Oh, and apparently Osama Bin Laden is dead now. It took 10 years, but justice has finally been served. I wish that his death meant the death of the monster we continue to fight and our loved ones could come home, but unfortunately there is still work to be done! But this is, indeed, a great victory for America.

The Next Couple of Weeks

Sam is leaving in the next few weeks. I won’t be Sad Panda until after he leaves,though. We have to make the most of the time we have left together, right?! Gosh, it’s been so long since he’s deployed (2 years. Yeah, I guess I’m a spoiled Marine Corp spouse, right?Ha.).  It’s been really neat to watch life slow down in the past day, though. What I mean by that is, Sam and I have sunk so far into our own routine together that we forget to stop and savor every moment, but as soon as I found out he was leaving yesterday, I just felt like everything needed to slow down. Forget our routine and just be together and enjoy each others company.

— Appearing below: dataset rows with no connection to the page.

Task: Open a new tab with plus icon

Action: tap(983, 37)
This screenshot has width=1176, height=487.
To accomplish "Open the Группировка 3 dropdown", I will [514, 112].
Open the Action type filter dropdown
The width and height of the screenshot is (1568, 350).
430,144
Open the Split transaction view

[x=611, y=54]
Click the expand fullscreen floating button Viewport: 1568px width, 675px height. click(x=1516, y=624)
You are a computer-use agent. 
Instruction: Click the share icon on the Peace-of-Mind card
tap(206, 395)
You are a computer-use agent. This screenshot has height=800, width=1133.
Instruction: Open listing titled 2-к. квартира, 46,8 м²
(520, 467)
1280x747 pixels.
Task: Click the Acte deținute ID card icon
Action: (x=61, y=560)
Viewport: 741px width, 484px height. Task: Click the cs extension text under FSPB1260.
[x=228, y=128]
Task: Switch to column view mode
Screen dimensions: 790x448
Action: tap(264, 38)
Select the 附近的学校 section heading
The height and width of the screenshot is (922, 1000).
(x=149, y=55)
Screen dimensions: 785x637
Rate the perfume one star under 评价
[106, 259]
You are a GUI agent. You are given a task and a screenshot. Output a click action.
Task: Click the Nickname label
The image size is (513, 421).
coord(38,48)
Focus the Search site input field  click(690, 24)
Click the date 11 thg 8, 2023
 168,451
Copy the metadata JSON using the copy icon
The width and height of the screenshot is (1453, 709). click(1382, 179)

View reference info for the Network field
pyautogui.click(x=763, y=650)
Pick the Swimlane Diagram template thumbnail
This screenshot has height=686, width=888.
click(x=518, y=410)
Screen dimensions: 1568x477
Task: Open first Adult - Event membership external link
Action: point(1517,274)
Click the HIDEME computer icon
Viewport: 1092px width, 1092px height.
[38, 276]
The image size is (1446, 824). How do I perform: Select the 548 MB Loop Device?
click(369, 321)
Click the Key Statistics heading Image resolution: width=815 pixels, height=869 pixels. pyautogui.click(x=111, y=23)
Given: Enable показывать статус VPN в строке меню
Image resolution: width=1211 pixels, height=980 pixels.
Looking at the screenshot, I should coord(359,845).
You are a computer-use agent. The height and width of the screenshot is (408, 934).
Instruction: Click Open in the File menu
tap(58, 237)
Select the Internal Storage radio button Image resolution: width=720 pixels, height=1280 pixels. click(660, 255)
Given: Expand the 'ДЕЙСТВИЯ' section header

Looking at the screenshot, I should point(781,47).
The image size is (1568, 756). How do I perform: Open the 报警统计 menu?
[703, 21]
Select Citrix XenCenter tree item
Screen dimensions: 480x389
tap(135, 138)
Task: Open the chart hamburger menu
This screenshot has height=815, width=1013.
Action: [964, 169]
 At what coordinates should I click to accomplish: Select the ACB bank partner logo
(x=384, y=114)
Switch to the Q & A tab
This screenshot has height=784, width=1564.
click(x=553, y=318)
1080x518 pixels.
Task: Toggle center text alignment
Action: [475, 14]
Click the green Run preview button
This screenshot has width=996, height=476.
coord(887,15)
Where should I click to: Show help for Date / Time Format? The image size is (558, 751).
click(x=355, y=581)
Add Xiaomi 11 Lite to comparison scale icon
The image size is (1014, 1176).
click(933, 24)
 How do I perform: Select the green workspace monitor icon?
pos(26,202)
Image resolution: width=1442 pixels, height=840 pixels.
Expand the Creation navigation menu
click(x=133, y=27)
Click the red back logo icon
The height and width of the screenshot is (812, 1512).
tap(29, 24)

I am typing this as I sit in my living room with the windows open and the breeze running through my house. One of my favorite Jack Johnson songs is playing in the background. I love it so much because there is a verse that reminds me of me and Sam when we first started dating. I’m hoping these last few weeks that we have together can be spent this way:

We can park the van and walk to town

Find the cheapest bottle of wine that we could find

And talk about the road behind, how getting lost is not a waste of time.

Le Bois d’amour will take us home

In the moment we will sing as the forest sings

It’s all for the sake of arriving with you.

What You Though You Need, Jack Johnson

Apologies for all of the mushiness! Oh and a very Happy Birthday to my lovely sister and her honey-pie, Jamesy!

This photo was taken a few days before Sam left on his last deployment...a LOOOONG time ago.